Week Five Flashcards
(29 cards)
What do inductive statistics provide?
The means to estimate population parameters from sample statistics and test hypotheses.
What are the two golden rules of quants?
- Correlation does not imply causation.
2. r is not the line of best fit.
At what level of measurement do we use parametric tests?
The continuous level - interval or ratio.
Parametric tests can only be used when?
The data is normally distributed.
What is the rule of thumb about big enough sample sizes?
The sample must be greater than 30 to be deemed large enough.
Define the sample distribution of the sample mean
This is the distribution of sample statistics that would be obtained if a large number of random samples of a given size were drawn from a given population.
It is a hypothetical distribution.
At what level of measurement do we use non-parametric tests?
They can be used with nominal or ordinal level data.
Non-parametric tests can be used when?
We have a small sample and when we don’t know anything about the underlying population.
What is the Central Limit Theorem (CLT)?
The theorem states that the sampling distribution of the sample mean approaches a normal distribution as the sample size grows.
What must happen for the CLT to apply?
There must be at least 10 cases of an event happening and of the event not happening.
What do we use the CLT for?
The CLT mean that we are able to use the sample statistics to estimate the value of population parameters, and indicate how accurate the estimates are.
What are the four fundamental propositions of the CLT?
- Regardless of the distribution of the population, the sampling distribution of the sample mean will be approximately normal if the sample size is big enough.
- The mean of the sampling distribution of the sample means will be equal to the unknown population.
- The standard deviation of the sampling distribution indicates the range of possible error.
The standard deviation of the sample is the best estimate of the population standard deviation.
What is the equation for standard error?
Standard error = population SD ➗ the square root of the number of cases.
How do we reduce standard error?
Increase the sample size.
Explain confidence intervals.
If we known the sample mean we can fix a confidence interval around it to give us a interval estimate, which will predict the parameters the true population mean will fall in.
What is the standard confidence interval?
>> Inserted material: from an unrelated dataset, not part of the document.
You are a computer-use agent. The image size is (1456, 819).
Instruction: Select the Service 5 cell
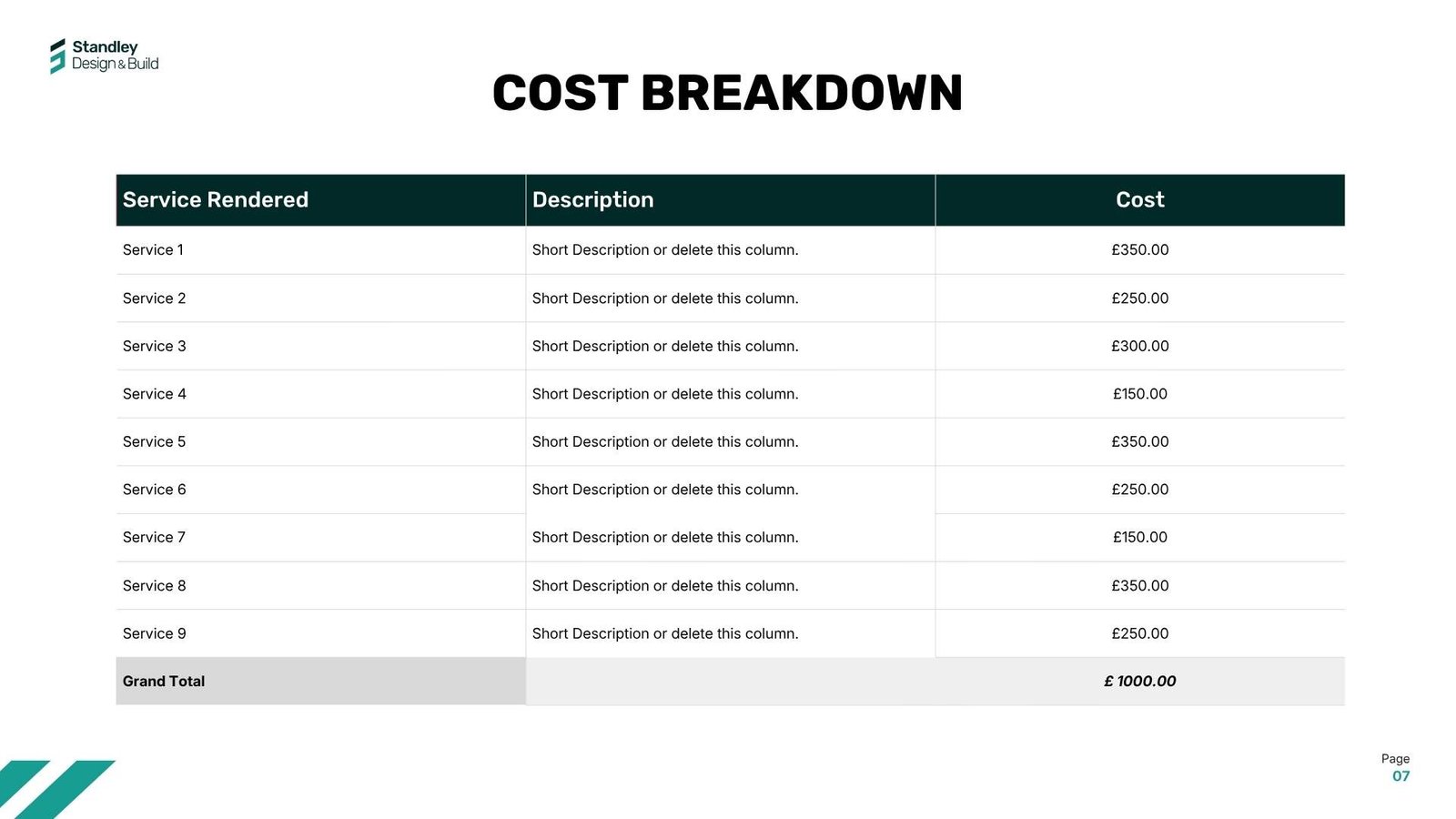(154, 441)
And what does it mean?
95% confidence interval.
The 95% confidence interval means that we expect to be correct that the interval will include the population mean 95% of the time.
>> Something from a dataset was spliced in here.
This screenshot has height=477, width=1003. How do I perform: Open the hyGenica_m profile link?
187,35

How can we increase confidence in interval estimates?
If you want to be more confident that the interval estimate includes the population mean we can choose a wider confidence interval, at the cost of being less precise. E.g. 99% confidence interval.
How can we increase precision of interval estimates?
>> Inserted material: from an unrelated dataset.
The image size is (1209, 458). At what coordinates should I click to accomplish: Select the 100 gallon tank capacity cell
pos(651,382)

If you want to be more precise in the estimate of the population mean then you can choose a narrower confidence interval, at the cost of being lest confident. E.g. 90% confidence interval.
What do we need to find the confidence interval?
The population SD and the z-value.
How do you calculate confidence intervals?
CI = mean + or - z-score x sampling error.
How do we calculate the alpha?
Alpha = 1 - the confidence interval.
When do we use the t-distribution?
When dealing with small samples and where we do not know the population SD.
For the same level of alpha the t-distribution uses?
A slightly wider confidence interval.
What does the t-distribution look like?
It is symmetrical and bell-shaped.